— Start of Selected extract —
The heretical views expressed by Williamson and Cochrane and earlier by Kocherlakota have understandably elicited scorn and derision from conventional monetary theorists, whether Keynesian, New Keynesian, Monetarist or Market Monetarist. (Williamson having appropriated for himself the New Monetarist label, I regrettably could not preserve an appropriate symmetry in my list of labels for monetary theorists.) As a matter of fact, I wrote a post last December challenging Williamson’s reasoning in arguing that QE had caused a decline in inflation, though in his initial foray into uncharted territory, Williamson was actually making a narrower argument than the more general thesis that he has more recently expounded.

Although deep down, I have no great sympathy for Williamson’s argument, the counterarguments I have seen leave me feeling a bit, shall we say, underwhelmed. That’s not to say that I am becoming a convert to New Monetarism, but I am feeling that we have reached a point at which certain underlying gaps in monetary theory can’t be concealed any longer. To explain what I mean by that remark, let me start by reviewing the historical context in which the ruling doctrine governing central-bank operations via adjustments in the central-bank lending rate evolved. The primary (though historically not the first) source of the doctrine is Henry Thornton in his classic volume The Nature and Effects of the Paper Credit of Great Britain.

Even though Thornton focused on the policy of the Bank of England during the Napoleonic Wars, when Bank of England notes, not gold, were legal tender, his discussion was still in the context of a monetary system in which paper money was generally convertible into either gold or silver. Inconvertible banknotes – aka fiat money — were the exception not the rule. Gold and silver were what Nick Rowe would call alpha money. All other moneys were evaluated in terms of gold and silver, not in terms of a general price level (not yet a widely accepted concept). Even though Bank of England notes became an alternative alpha money during the restriction period of inconvertibility, that situation was generally viewed as temporary, the restoration of convertibility being expected after the war. The value of the paper pound was tracked by the sterling price of gold on the Hamburg exchange. Thus, Ricardo’s first published work was entitled The High Price of Bullion, in which he blamed the high sterling price of bullion at Hamburg on an overissue of banknotes by the Bank of England.

But to get back to Thornton, who was far more concerned with the mechanics of monetary policy than Ricardo, his great contribution was to show that the Bank of England could control the amount of lending (and money creation) by adjusting the interest rate charged to borrowers. If banknotes were depreciating relative to gold, the Bank of England could increase the value of their notes by raising the rate of interest charged on loans.

The point is that if you are a central banker and are trying to target the exchange rate of your currency with respect to an alpha currency, you can do so by adjusting the interest rate that you charge borrowers. Raising the interest rate will cause the exchange value of your currency to rise and reducing the interest rate will cause the exchange value to fall. And if you are operating under strict convertibility, so that you are committed to keep the exchange rate between your currency and an alpha currency at a specified par value, raising that interest rate will cause you to accumulate reserves payable in terms of the alpha currency, and reducing that interest rate will cause you to emit reserves payable in terms of the alpha currency.
— End of Selected extract —
— Start of Collected material —
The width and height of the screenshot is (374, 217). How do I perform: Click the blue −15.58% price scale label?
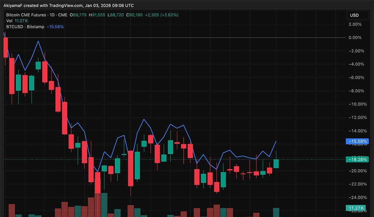click(358, 141)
— End of Collected material —
#### Problem A:
For each statement below, decide whether it agrees with the passage on monetary theory. Answer yes or no and quote the exact words from the passage that settle it.
(i) Henry Thornton was historically the first source of the doctrine governing central-bank operations via adjustments in the lending rate.
(ii) The value of the paper pound was tracked by the sterling price of gold on the Hamburg exchange.
(iii) Ricardo was more concerned with the mechanics of monetary policy than Thornton was.
#### Problem B:
Please reproduce the part of the passage on monetary theory starting with "The heretical views" and going on through "more recently expounded.".

#### Correct result A:
(i) No: "The primary (though historically not the first) source of the doctrine is Henry Thornton"
(ii) Yes: "The value of the paper pound was tracked by the sterling price of gold on the Hamburg exchange."
(iii) No: "Thornton, who was far more concerned with the mechanics of monetary policy than Ricardo"

#### Correct result B:
The heretical views expressed by Williamson and Cochrane and earlier by Kocherlakota have understandably elicited scorn and derision from conventional monetary theorists, whether Keynesian, New Keynesian, Monetarist or Market Monetarist. (Williamson having appropriated for himself the New Monetarist label, I regrettably could not preserve an appropriate symmetry in my list of labels for monetary theorists.) As a matter of fact, I wrote a post last December challenging Williamson’s reasoning in arguing that QE had caused a decline in inflation, though in his initial foray into uncharted territory, Williamson was actually making a narrower argument than the more general thesis that he has more recently expounded.